I'm interested in lower bounds on the amortized time cost for either of the following dynamic data structure problems, in the cell probe or RAM model, or any model that lets us do operations on words in constant time. There shouldn't be any restriction on the size of uninitialized memory that you're allowed to index into.
For both problems, i is a log n bit word, and I'm fine with assuming that x is also a word.
Data structure 1
- insert(i,x) : insert x at position i in the list
- get(i) : return the i-th element of the list
Data structure 2
- add(x) : add x to the set
- getByRank(i) : return the i-th largest element in the set
For both problems, log n / log log n seems like an upper bound using trees of branching factor sqrt(log n), but I haven't worked that out carefully at all.

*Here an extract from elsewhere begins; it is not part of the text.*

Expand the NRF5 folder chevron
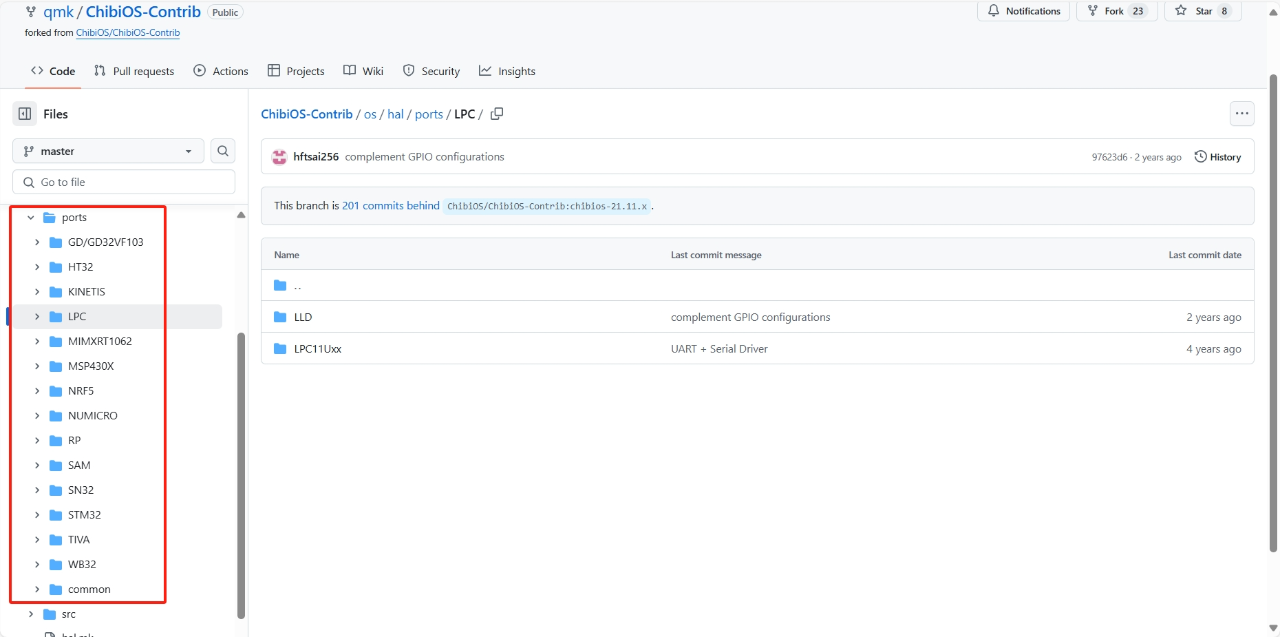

I have read Lower Bounds for Data Structures, and I'm aware of the lower bounds for prefix sum (see e.g. https://cstheory.stackexchange.com/a/21575/28706 or lecture notes http://www.tcs.tifr.res.in/~prahladh/teaching/2011-12/comm/lectures/l21.pdf or https://arxiv.org/pdf/cs/0502041.pdf). I don't see how to use the prefix sum result, and the other results I could find are all for data structures that support a delete operation.
I admit I have not studied the lower bound proofs... so forgive me if either of these problems are simple adaptations.
Note: the 2005 arXiv paper I linked to above might imply a lower bound of log n / log log n for the following related, but harder, problem, which adds a third operation:
- add(x) : same as in data structure 1 above
- getByRank(i) : same as in data structure 1 above
- rank(x) : return the rank (ordinal) of x, where x was previously added.